EXERCISE TASK>
Please rewrite all of the entries below, requests included, raising every coordinate in the answers by 74. Leave the pictures out of your version.

Pointing entries for screenshots and pages
- - - -
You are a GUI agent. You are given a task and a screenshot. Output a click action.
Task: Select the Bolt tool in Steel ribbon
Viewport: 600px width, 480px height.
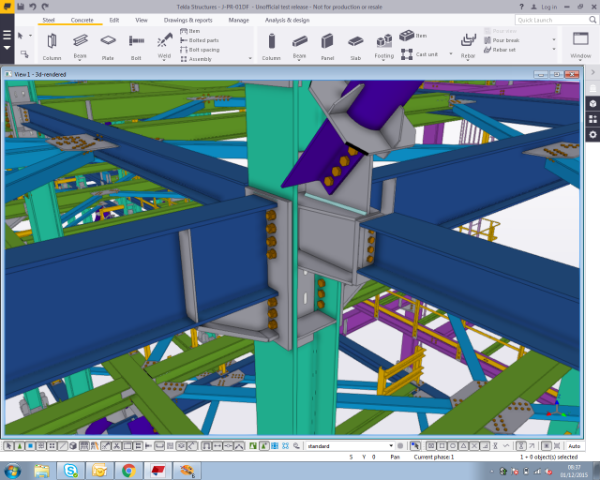(136, 43)
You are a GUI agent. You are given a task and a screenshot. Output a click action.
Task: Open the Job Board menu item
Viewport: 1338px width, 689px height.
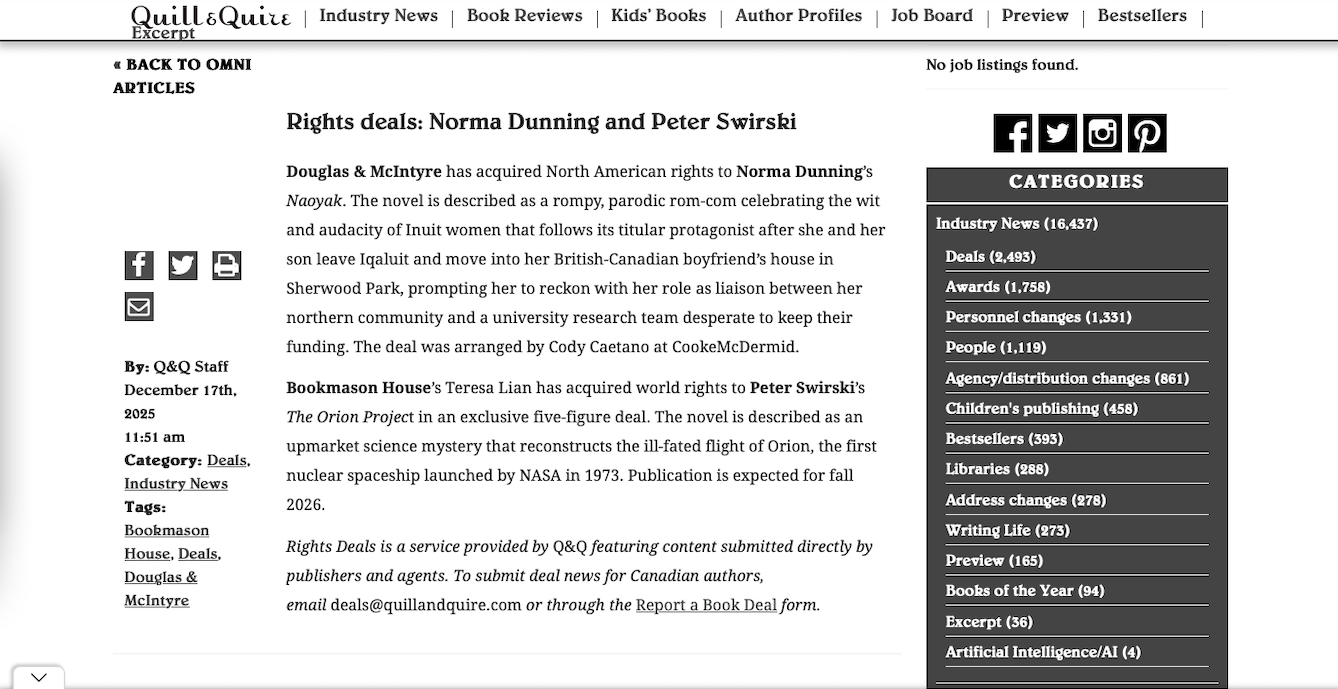coord(932,16)
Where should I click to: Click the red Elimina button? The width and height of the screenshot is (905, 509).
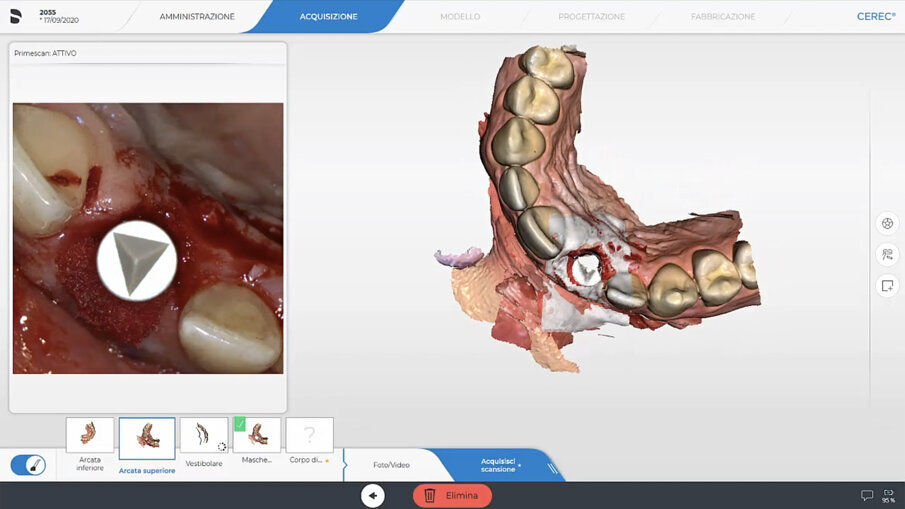[452, 495]
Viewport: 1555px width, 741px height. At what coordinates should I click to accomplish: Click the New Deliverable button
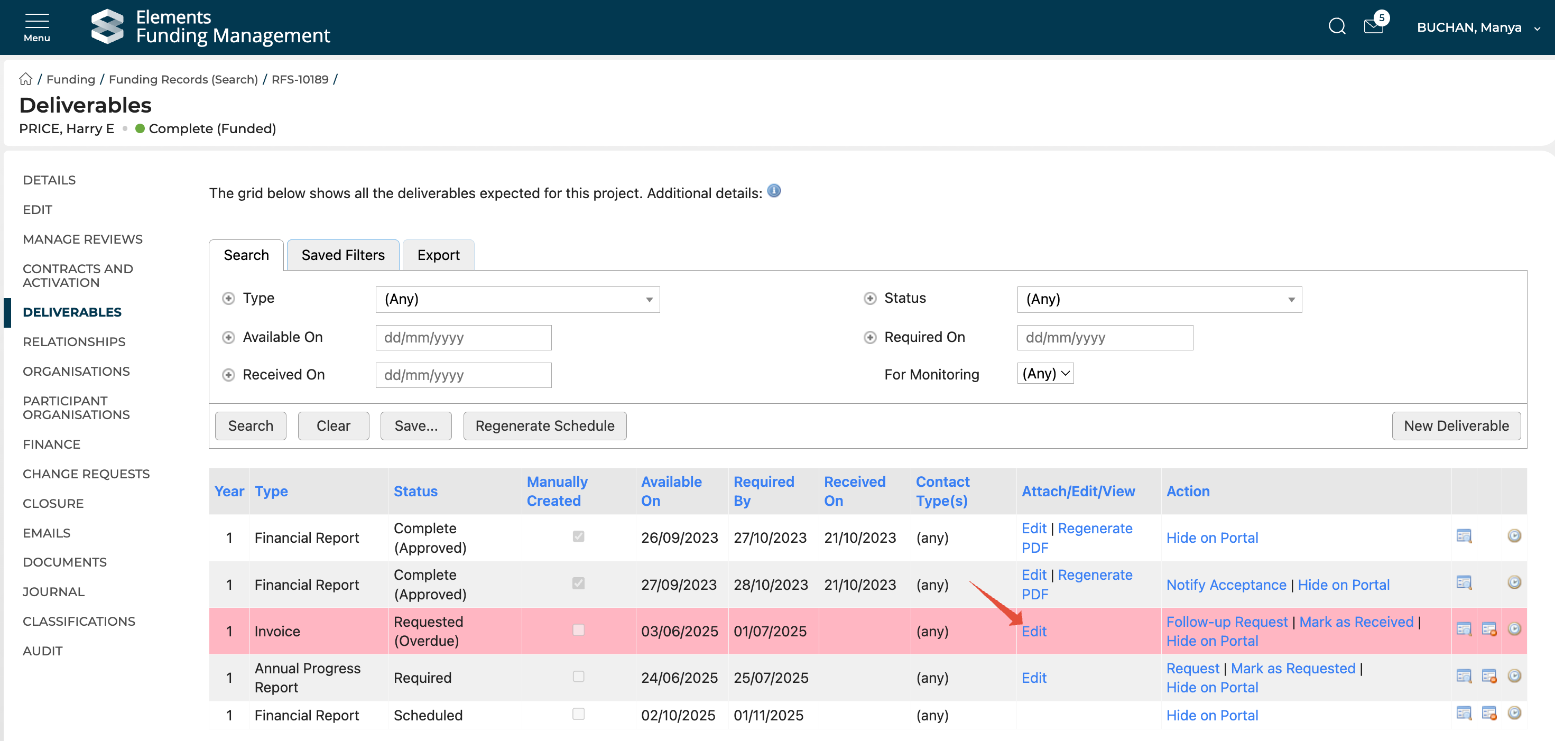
- - - -
TASK SOLUTION>
You are a GUI agent. You are given a task and a screenshot. Output a click action.
Task: Select the Bolt tool in Steel ribbon
Viewport: 600px width, 480px height.
(210, 117)
You are a GUI agent. You are given a task and a screenshot. Output a click action.
Task: Open the Job Board menu item
Viewport: 1338px width, 689px height.
coord(1006,90)
Where should I click to: Click the red Elimina button? The width and height of the screenshot is (905, 509).
[526, 569]
Viewport: 1555px width, 741px height. At what coordinates should I click to accomplish: Click the New Deliverable button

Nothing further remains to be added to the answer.